2025年には、団塊の世代が75歳以上の後期高齢者になります。30~50歳の子どもたちが直面する「親の介護」問題は、深刻化していく一方です。本記事では、地域福祉の発展に貢献する社会福祉法人洗心福祉会の理事長・山田俊郎氏の書籍『利用者満足度100%を実現する 介護サービス実践マニュアル』(幻冬舎MC)より一部を抜粋して解説します。
「誰も面倒を見てくれない。死ぬしかない」
【地域で孤立する高齢者を支えたい】
■本人の希望・悩みを理解し、見守る環境をつくる
■トラブル時の連絡・対応フローを検討
■地域包括支援センターが中心となって自治体・民生委員と連携をとる
◆地域の支え合う関係から見えてきた落とし穴
地域包括支援センターでは、地域の民生委員や自治会の方々との「顔の見える関係づくり」を心がけています。私の法人のセンターでいえば、健康教室やいきいきサロンなどの開催・協力、地域のお祭りへの参加、各種相談への迅速な対応などです。同様に、警察、病院、消防などの関係機関との関係づくりにも尽力した結果、地域包括支援センターの認知度が高まり、相談窓口としての存在感を発揮しはじめています。
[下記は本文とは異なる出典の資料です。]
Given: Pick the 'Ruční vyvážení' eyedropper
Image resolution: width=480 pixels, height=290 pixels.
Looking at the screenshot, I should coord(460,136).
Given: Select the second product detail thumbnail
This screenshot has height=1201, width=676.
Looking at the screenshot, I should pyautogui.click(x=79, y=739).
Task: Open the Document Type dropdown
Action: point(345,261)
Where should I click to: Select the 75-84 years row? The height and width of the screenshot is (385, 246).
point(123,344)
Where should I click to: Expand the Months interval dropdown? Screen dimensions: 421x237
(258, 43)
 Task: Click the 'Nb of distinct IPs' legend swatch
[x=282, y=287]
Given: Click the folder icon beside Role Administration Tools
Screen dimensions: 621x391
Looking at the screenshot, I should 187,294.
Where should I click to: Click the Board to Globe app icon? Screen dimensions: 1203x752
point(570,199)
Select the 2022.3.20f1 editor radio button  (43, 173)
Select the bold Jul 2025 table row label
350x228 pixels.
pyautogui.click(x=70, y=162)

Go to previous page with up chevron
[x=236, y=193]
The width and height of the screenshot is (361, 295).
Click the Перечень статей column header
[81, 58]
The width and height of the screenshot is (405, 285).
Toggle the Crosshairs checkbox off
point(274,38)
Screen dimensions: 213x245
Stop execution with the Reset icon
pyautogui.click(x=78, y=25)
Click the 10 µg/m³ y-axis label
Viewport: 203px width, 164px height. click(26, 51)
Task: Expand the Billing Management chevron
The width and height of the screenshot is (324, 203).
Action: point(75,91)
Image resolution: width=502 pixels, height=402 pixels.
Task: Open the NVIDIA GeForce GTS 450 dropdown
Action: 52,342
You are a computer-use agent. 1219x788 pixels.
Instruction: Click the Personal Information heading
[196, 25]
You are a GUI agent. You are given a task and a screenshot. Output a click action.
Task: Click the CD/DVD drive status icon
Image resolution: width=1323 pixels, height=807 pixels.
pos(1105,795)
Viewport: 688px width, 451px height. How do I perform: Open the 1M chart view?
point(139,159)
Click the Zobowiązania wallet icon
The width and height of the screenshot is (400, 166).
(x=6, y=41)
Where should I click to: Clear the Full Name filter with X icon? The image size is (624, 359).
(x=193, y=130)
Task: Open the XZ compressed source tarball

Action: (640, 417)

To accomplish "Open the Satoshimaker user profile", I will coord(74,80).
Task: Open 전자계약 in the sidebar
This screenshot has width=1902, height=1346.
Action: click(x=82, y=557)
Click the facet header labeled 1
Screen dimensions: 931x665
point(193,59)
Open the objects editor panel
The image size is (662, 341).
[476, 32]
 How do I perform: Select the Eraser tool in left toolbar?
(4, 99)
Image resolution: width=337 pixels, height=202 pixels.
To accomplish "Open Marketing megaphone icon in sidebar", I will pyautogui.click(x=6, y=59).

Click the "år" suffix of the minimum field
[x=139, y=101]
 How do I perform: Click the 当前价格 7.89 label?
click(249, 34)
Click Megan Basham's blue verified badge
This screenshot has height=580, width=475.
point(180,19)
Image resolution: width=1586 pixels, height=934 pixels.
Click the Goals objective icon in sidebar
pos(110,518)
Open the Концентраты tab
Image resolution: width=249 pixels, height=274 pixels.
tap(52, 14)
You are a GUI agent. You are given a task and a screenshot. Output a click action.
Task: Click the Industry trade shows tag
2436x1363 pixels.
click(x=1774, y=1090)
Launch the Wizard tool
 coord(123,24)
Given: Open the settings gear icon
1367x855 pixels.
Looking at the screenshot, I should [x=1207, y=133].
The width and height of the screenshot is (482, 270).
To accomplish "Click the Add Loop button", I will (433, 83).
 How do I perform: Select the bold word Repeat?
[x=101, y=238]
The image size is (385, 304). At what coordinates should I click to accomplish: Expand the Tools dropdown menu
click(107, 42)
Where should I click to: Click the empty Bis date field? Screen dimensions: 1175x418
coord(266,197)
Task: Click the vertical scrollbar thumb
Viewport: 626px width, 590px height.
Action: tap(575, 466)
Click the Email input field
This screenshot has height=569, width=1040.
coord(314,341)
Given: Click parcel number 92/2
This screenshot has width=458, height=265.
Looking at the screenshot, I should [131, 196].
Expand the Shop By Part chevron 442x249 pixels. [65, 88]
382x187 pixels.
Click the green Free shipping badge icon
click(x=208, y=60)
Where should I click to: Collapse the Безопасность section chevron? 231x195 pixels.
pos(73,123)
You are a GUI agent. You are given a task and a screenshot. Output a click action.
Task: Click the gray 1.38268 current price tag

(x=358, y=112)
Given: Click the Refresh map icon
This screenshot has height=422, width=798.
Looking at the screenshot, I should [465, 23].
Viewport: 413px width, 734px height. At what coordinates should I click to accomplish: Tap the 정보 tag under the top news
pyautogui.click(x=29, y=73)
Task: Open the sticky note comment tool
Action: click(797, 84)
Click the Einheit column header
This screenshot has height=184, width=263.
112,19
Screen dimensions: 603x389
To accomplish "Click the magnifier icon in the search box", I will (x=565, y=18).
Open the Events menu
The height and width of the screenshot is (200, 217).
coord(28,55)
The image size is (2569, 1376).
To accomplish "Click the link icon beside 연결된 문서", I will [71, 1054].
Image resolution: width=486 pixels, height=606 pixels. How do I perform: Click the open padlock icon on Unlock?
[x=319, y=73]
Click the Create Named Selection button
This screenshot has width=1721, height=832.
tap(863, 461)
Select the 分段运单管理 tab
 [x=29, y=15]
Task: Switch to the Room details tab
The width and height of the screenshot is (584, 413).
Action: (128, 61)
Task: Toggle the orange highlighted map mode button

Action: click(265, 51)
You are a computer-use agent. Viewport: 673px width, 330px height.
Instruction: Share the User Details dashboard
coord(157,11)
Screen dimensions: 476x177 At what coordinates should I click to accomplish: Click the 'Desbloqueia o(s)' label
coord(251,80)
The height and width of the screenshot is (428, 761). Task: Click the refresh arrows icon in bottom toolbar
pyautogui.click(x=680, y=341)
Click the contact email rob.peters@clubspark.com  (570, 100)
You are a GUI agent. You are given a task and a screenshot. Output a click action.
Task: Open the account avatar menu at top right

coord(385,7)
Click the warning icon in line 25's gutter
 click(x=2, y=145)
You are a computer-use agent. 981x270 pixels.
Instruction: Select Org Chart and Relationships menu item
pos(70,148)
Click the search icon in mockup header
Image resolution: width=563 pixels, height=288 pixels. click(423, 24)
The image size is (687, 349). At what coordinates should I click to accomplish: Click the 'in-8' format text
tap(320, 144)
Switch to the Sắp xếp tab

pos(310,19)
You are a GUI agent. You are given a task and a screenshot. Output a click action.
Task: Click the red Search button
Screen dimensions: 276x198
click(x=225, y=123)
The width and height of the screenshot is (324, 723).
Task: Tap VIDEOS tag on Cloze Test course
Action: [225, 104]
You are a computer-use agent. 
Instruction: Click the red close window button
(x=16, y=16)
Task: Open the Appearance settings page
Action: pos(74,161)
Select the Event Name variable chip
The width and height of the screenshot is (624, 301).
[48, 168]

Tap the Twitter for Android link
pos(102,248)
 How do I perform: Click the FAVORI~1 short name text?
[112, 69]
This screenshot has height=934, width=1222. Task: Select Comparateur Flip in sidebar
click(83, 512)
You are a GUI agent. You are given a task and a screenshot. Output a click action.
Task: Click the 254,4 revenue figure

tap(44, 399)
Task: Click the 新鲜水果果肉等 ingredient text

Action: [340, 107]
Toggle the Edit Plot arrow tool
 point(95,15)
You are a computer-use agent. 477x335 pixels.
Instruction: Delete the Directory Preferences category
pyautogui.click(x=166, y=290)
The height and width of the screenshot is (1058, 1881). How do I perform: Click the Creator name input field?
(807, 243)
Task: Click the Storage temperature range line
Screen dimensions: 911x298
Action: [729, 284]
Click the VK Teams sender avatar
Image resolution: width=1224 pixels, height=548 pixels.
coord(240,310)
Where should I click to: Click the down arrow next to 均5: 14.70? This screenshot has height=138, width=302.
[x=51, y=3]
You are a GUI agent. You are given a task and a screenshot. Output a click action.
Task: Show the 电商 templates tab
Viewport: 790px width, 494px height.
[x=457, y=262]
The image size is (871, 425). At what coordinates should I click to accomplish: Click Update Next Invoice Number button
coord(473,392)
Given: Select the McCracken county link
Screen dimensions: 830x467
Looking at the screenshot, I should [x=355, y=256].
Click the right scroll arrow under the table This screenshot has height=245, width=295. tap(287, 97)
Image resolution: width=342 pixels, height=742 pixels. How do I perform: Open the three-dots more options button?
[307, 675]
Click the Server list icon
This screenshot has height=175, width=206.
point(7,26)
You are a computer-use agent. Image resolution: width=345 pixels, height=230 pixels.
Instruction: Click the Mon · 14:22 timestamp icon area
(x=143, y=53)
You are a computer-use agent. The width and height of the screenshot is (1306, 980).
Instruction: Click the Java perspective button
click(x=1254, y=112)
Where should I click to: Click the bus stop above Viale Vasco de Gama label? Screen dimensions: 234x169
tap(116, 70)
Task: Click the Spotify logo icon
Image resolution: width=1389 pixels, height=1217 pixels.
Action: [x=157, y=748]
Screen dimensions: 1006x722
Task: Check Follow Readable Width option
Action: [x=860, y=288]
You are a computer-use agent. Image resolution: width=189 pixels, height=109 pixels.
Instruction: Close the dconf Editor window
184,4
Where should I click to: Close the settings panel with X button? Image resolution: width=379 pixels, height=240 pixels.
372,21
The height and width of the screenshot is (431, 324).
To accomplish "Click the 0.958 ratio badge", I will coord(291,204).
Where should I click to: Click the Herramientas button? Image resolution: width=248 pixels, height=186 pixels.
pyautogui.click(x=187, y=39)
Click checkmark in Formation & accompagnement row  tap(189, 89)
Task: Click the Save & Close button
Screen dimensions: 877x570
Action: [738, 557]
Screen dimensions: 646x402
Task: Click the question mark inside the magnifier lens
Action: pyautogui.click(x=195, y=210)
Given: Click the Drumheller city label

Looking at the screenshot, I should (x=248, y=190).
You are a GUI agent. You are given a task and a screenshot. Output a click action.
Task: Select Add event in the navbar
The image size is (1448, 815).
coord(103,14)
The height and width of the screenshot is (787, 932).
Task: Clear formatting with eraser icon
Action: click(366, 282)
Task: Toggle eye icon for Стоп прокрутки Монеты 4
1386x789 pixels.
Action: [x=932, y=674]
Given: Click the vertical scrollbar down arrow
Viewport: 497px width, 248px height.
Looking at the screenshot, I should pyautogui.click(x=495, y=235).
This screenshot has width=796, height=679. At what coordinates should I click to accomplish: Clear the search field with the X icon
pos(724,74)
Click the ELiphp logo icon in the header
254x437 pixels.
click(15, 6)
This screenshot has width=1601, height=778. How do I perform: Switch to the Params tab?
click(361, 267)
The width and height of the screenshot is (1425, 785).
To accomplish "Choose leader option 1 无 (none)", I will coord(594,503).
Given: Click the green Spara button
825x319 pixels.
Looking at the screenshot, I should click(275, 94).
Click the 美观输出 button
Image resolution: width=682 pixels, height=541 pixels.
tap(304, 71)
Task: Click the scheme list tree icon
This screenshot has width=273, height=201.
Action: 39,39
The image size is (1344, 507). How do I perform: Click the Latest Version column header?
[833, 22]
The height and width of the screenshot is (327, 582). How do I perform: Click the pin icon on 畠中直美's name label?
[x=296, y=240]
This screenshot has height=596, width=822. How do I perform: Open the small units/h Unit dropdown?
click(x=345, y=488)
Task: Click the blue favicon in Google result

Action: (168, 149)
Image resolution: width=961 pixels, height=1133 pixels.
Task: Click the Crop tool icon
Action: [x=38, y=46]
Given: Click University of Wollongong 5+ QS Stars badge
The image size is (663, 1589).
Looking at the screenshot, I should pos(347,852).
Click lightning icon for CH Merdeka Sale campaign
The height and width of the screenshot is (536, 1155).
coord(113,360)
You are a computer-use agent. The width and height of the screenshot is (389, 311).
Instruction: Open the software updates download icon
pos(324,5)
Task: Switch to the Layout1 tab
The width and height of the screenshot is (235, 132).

そんな活動の中、地域の中で「孤立」してしまう人が存在するという事実が見えてきました。
それまで、地域で問題行動を起こしたり、問題行動を起こす危険性のある人は、地域で対応しきれずに施設や遠方の家族に預けるというパターンが多くありました。こうした人たちを、地域で支えることが、大きな課題となったのです。
◆孤独のあまり警察に通報し、大騒動に
70歳の女性Kさんも、そのひとりでした。ある日、足首を骨折し、松葉杖を使わなければ身のまわりのことができなくなりました。しかも同居していた娘さんが家を出て行ってしまい、孤独感から精神的に不安定になり「誰も面倒を見てくれない。死ぬしかない」と警察に通報する騒ぎになりました。そこで、警察から私の法人が運営する地域包括支援センターに連絡がきました。

まず私たちがしたことは、Kさんと娘さんへの面談、民生委員や近隣住民、近くの医師への聞き取りでした。